The one advantage of having me as a member of the ANC is the fact that I can recall how things also went wrong during the old South Africa under the colonialist, fascist, racist regime of the elite white monopoly capital. There I learnt that, no matter how dark the daybreak, there is always light at the end of the tunnel.

Usually in today’s political arena that tunnel is curved to the left.

I was there when premier John Vorster was quickly kicked up into the presidency because of corruption. We didn’t call it that; it was called policy. I was there when PW Botha decided to become state president. It wasn’t called a coup; we called it a maturing of the democratic system.

And I was there when FW de Klerk unbanned the ANC and freed Nelson Mandela. Although many of my NP comrades called it a sell-out, I recognised the glow of light in the far distance.
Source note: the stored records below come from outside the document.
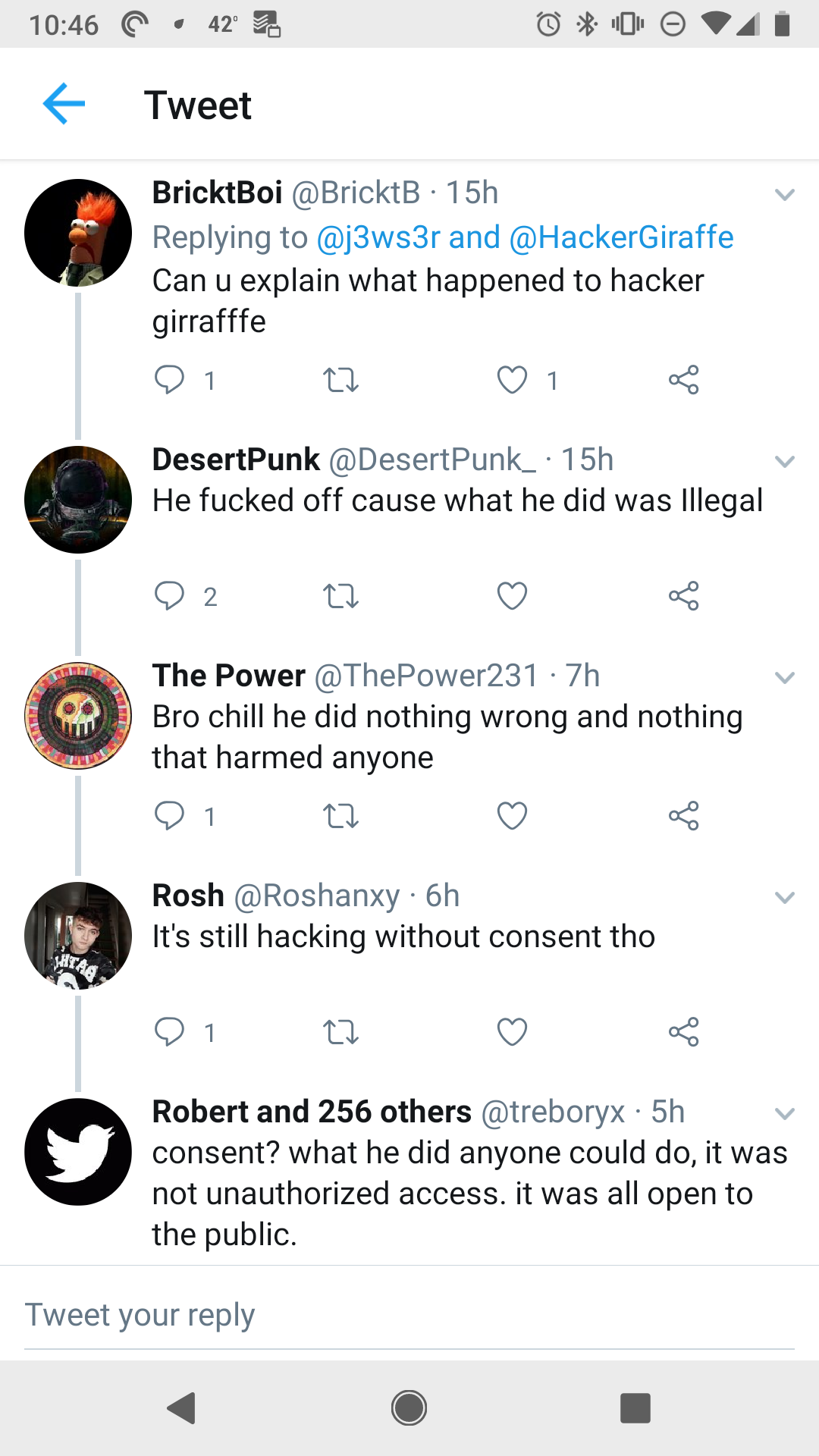Reply to BricktBoi's tweet
The image size is (819, 1456).
pyautogui.click(x=169, y=379)
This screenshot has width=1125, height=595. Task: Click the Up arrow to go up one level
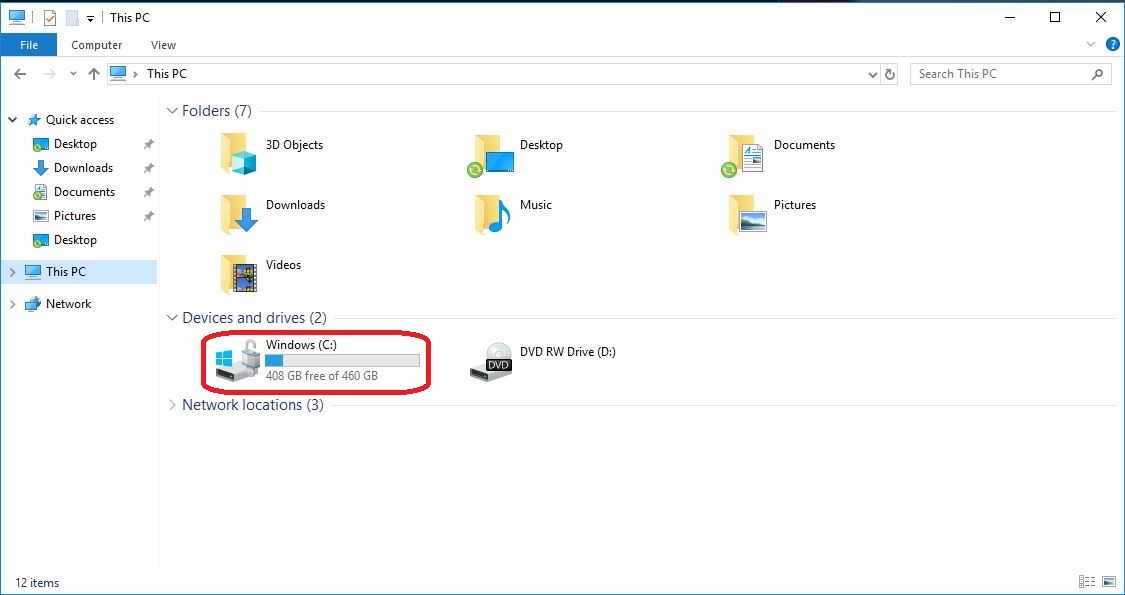[93, 73]
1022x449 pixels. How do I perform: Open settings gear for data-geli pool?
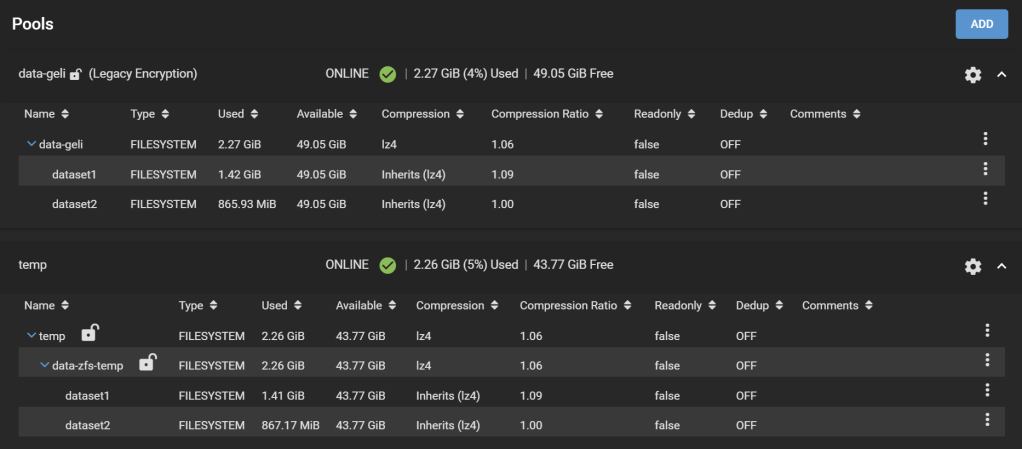click(x=972, y=75)
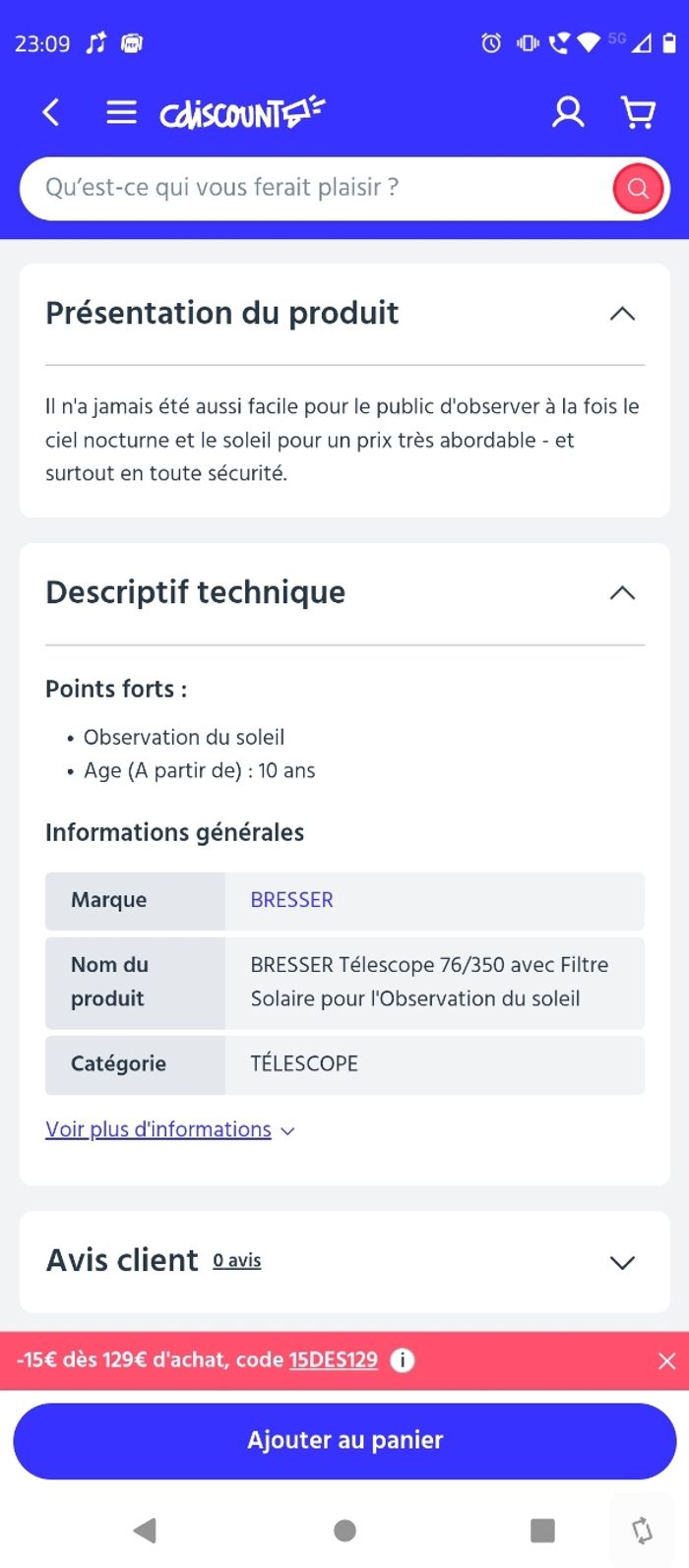Open the user account icon
689x1568 pixels.
click(x=568, y=113)
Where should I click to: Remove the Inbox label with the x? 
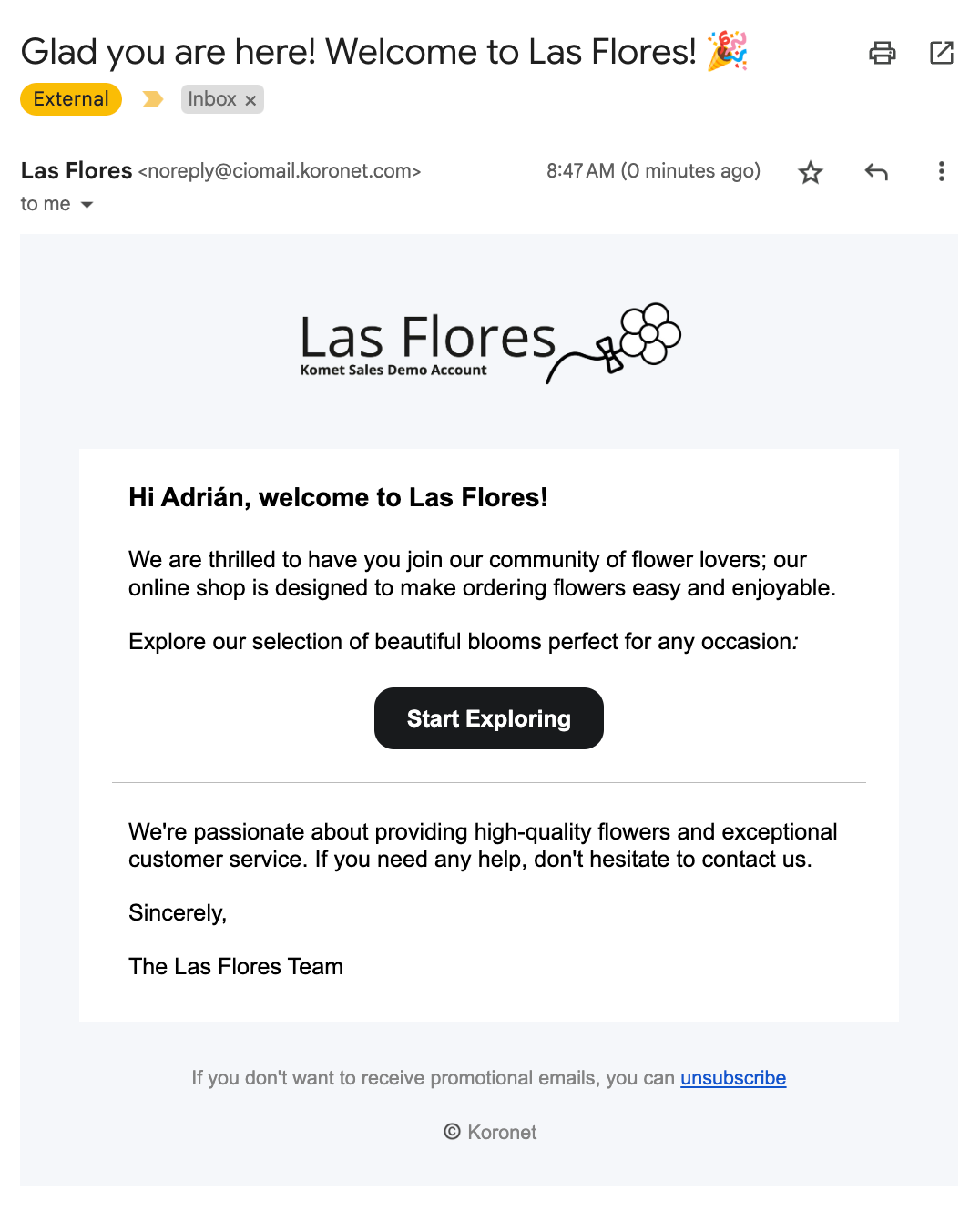click(x=250, y=100)
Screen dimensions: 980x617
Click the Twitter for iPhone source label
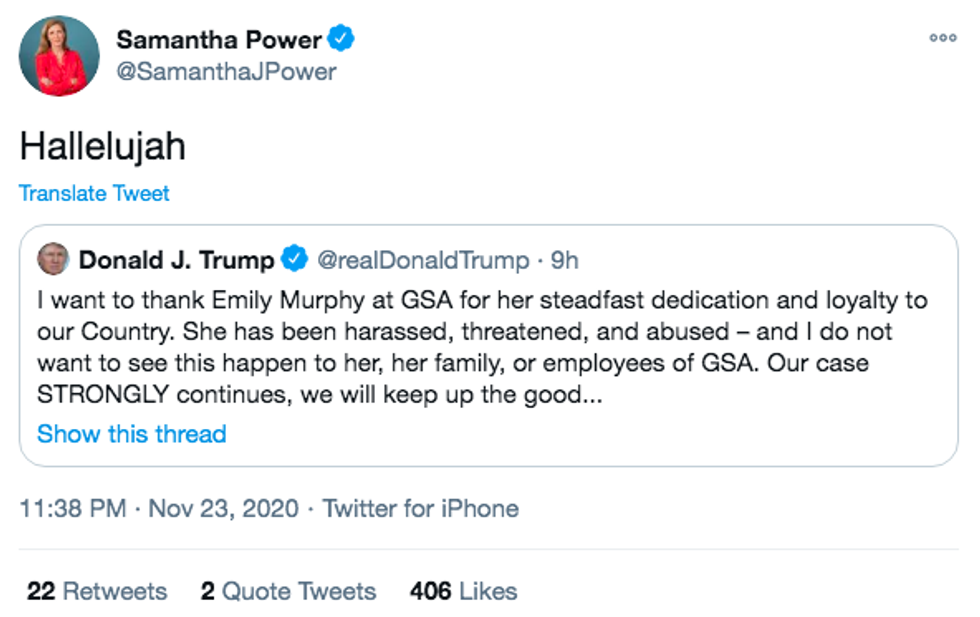click(420, 508)
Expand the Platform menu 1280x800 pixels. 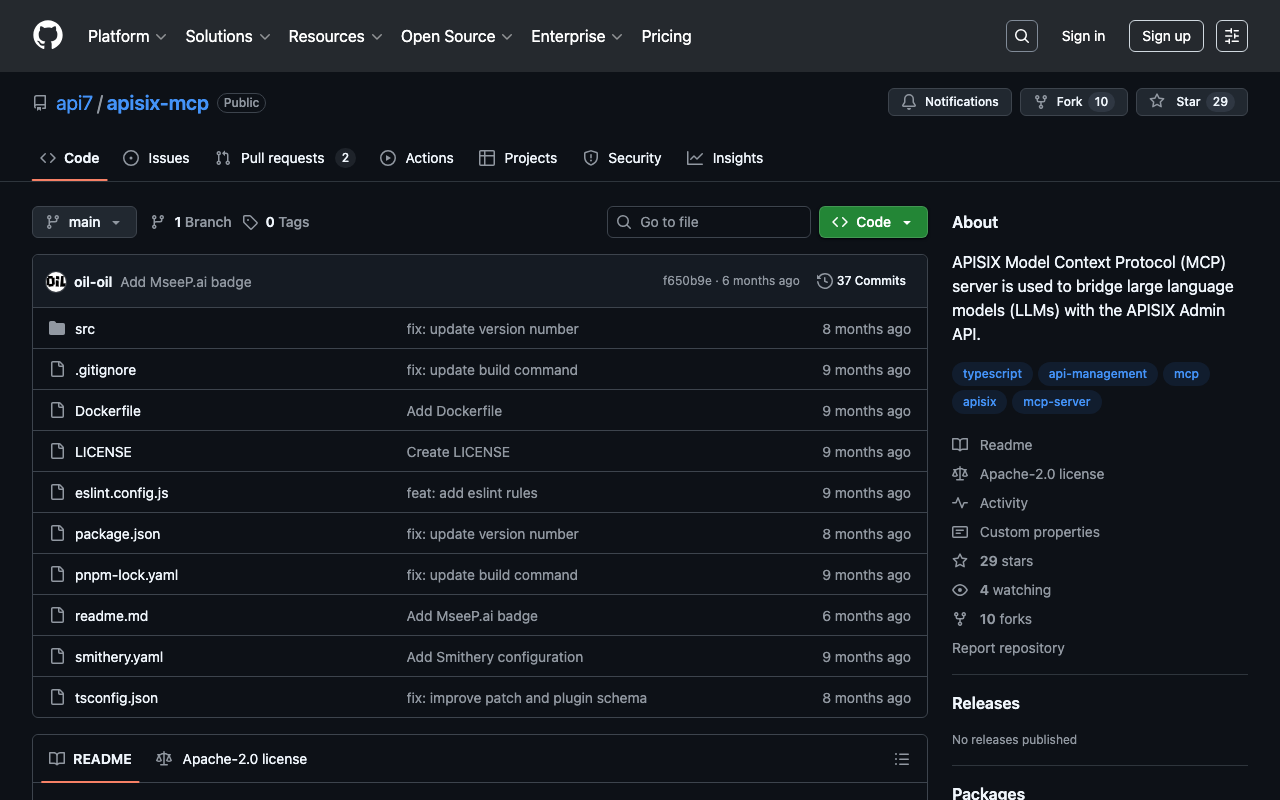point(127,36)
It was my grandchildren who have woken me up from my slumber of acceptance in this, the 22nd year of our democracy.

First, the honeymoon with Madiba went on for too long. When we woke up there was a smaller politician in control. He is still around, writing furiously in his blog and the press, reinventing his legacy of a so-called African Renaissance to which there will always be a footnote: 380000 people died because of Thabo Mbeki’s Aids denialism.

I was quite happy to retire gracefully and spend more time with my family and the goldfish that Pik Botha gave me for my birthday. Four sweet little vissies that I have named, although I can’t tell them apart. Maybe they’re North Korean.

My born-free grandchildren who are not black, not white, but Barack-Obama-Beige, challenged me. “Gogo, what are you going to do to protect democracy, so that one day when we need to vote freely and fairly, democracy will be there in full working condition?”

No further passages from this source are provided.